ASSIGNMENT: Find the line that contains "Given: Click the" in the entries below. Restate it and every line after it, word for word, with no pictures.

GIVEN RECORDS:
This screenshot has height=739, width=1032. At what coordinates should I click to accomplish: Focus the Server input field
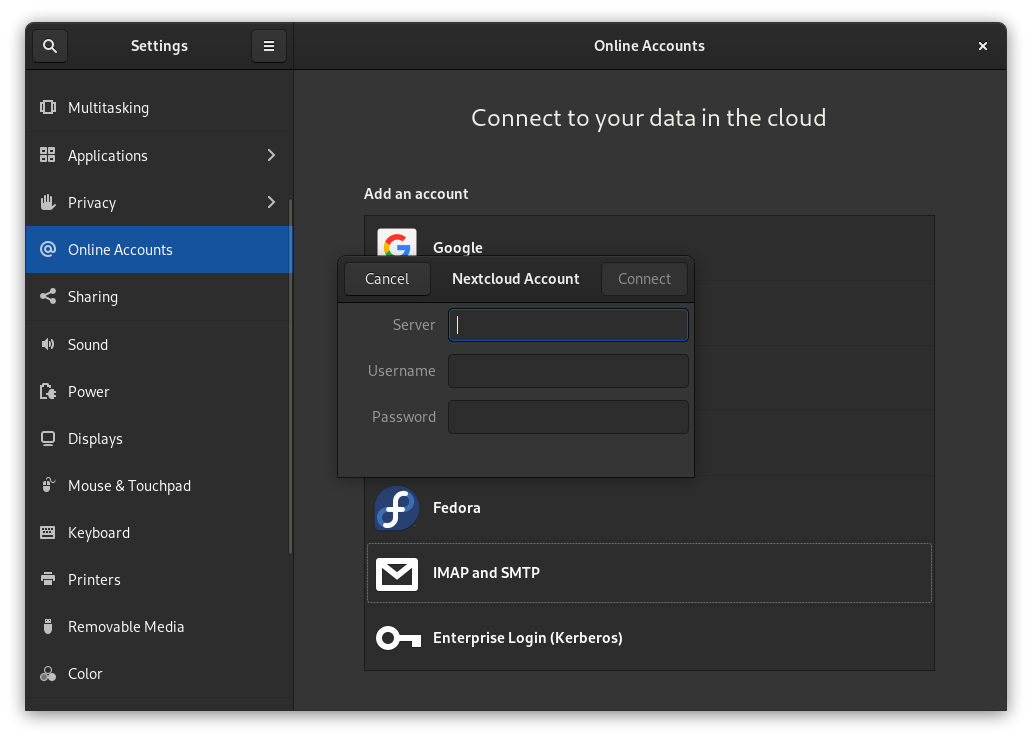point(568,324)
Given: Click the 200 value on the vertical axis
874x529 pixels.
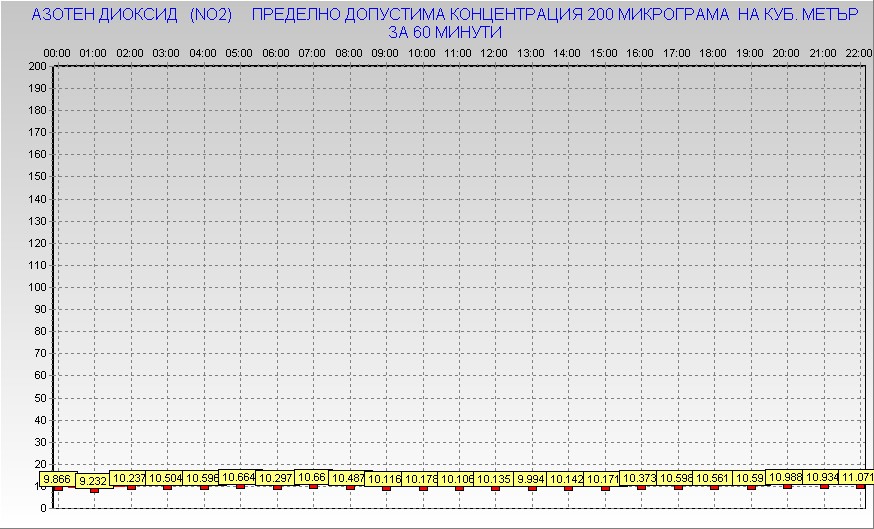Looking at the screenshot, I should 37,66.
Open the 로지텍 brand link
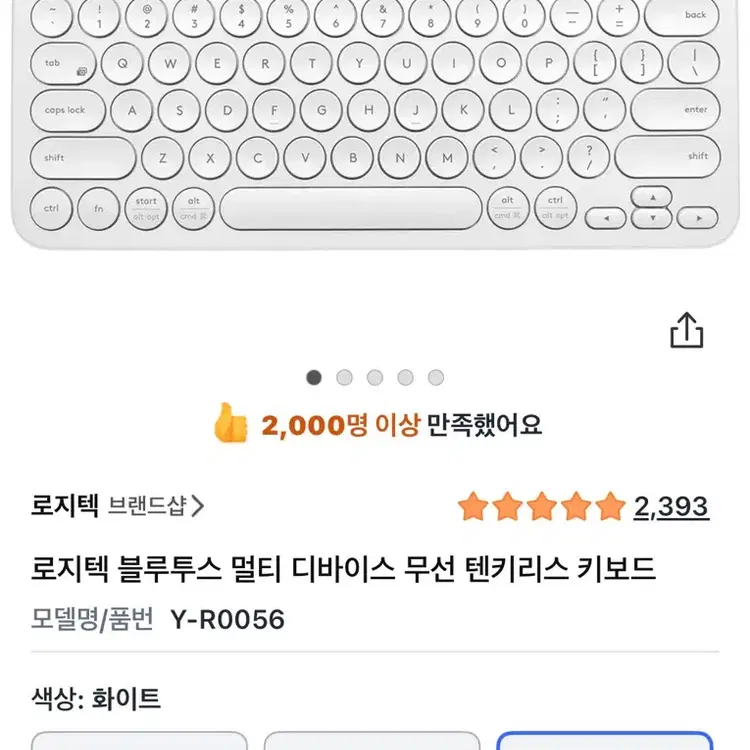750x750 pixels. (64, 506)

PROBLEM SOLUTION:
Given: Click the 200 value on the vertical axis
874x529 pixels.
Looking at the screenshot, I should 37,66.
Open the 로지텍 brand link
750x750 pixels. (64, 506)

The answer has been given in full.